Officials of the Commission to Investigate Allegations of Bribery or Corruption (CIABOC) arrested Mr. Sirisena’s Chief of Staff, I.H.K. Mahanama when he received LKR 20 million (US $1,26,823) from an Indian national, according to CIABOC commissioner C. Neville Guruge.
The Indian businessman, whose details authorities declined to divulge, was investing in the Kantale sugar factory, located in the eastern district of Trincomalee.
It was a decoy by the investor
“He [Indian investor] contacted us and told us about the bribe that Mr. Mahanama, who was earlier Secretary at the Lands Ministry, had sought,” Mr. Guruge told The Hindu on Friday.

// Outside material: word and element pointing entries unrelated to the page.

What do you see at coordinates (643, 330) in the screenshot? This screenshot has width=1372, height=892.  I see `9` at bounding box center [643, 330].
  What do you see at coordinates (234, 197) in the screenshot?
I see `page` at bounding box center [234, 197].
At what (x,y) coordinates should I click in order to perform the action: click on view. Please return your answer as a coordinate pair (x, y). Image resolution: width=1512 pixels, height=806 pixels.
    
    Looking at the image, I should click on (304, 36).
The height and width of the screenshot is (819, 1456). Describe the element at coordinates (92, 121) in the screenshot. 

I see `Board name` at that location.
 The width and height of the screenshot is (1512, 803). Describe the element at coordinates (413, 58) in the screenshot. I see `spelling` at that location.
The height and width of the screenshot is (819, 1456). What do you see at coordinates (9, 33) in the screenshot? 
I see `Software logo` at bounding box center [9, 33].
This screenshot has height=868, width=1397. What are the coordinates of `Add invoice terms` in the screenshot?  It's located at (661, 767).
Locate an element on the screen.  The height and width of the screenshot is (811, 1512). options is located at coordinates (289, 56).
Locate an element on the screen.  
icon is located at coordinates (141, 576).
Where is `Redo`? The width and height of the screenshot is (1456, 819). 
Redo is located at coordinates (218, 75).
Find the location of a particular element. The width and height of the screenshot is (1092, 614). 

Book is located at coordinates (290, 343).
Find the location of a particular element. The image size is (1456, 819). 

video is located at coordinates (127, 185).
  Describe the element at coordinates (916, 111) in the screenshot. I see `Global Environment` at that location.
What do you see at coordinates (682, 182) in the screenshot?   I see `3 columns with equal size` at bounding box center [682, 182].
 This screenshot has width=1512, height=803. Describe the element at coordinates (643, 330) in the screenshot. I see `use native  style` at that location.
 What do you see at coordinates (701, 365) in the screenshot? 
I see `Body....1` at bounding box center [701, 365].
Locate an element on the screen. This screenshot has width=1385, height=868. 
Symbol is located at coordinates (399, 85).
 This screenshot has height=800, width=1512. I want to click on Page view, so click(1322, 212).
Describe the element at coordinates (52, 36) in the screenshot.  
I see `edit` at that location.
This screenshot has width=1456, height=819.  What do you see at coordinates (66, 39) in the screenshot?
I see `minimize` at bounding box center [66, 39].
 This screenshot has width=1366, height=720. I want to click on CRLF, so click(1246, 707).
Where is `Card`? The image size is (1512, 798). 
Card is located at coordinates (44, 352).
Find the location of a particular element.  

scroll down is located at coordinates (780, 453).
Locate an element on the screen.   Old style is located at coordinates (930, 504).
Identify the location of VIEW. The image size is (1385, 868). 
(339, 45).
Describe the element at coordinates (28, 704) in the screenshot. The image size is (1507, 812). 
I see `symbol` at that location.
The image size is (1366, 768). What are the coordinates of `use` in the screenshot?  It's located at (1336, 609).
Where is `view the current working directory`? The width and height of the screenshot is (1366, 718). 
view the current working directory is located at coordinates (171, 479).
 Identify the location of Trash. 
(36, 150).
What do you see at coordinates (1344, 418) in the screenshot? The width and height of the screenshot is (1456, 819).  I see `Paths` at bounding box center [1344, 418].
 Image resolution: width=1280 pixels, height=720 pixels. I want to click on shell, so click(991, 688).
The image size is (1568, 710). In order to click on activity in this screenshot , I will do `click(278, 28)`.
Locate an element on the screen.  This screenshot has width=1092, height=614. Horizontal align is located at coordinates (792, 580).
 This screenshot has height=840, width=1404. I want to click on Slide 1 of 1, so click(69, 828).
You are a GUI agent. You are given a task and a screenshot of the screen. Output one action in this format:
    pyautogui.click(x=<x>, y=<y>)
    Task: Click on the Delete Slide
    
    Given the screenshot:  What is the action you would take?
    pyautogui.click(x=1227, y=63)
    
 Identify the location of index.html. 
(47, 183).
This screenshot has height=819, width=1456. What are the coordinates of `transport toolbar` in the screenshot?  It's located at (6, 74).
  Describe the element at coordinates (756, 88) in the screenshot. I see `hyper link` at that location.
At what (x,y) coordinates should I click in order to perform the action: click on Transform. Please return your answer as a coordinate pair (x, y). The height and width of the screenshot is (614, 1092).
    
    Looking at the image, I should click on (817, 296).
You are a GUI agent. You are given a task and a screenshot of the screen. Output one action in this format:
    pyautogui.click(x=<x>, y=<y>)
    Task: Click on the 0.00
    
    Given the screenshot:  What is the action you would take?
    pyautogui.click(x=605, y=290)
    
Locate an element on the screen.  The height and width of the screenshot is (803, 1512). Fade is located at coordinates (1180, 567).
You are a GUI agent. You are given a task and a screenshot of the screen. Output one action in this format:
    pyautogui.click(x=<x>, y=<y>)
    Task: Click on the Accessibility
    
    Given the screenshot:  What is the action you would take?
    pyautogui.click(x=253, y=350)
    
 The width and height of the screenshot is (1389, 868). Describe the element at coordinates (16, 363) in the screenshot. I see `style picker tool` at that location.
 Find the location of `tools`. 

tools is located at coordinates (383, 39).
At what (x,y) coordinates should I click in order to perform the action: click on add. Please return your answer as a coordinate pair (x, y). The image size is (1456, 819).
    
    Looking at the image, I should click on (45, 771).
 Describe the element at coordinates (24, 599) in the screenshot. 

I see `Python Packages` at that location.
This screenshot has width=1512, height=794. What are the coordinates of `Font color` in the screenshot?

Mr. Mahanama had initially demanded the investor a bribe of LKR 540 million (about USD 3.5 million), but following negotiations, brought it down to LKR 100 million. On Thursday, “he was accepting the first instalment of LKR 20 million” at the car park of the sea-facing Taj Samudra hotel in Colombo, anti-graft officials said. The chairman of the State Timber Corporation, Piyadasa Dissanayake, was also arrested in this connection.
Both get the sack
Following the incident, Mr. Sirisena ordered the immediate suspension of the two officials. “The government will continue to punish those engaged in bribery and corruption”, his office said in a statement.
The Kantale sugar factory in Trincomalee had been defunct for nearly 25 years. Realising its potential to generate employment in the region, the government in 2015 decided to revive the factory, by pumping in foreign investment to the tune of US $ 110 million.Sri Lanka’s Board of Investment (BoI) signed an agreement with a MG Sugars Lanka Pvt Ltd, a partnership involving the Bengaluru-based Shri Prabulingeshwar Sugars Chemicals Ltd and Singapore’s SLI Development Pte Ltd.
The 30-year project was to be run on a Built-Operate-Transfer basis, with 51 % of the shares held by the Government of Sri Lanka and 49 %, by the foreign investor.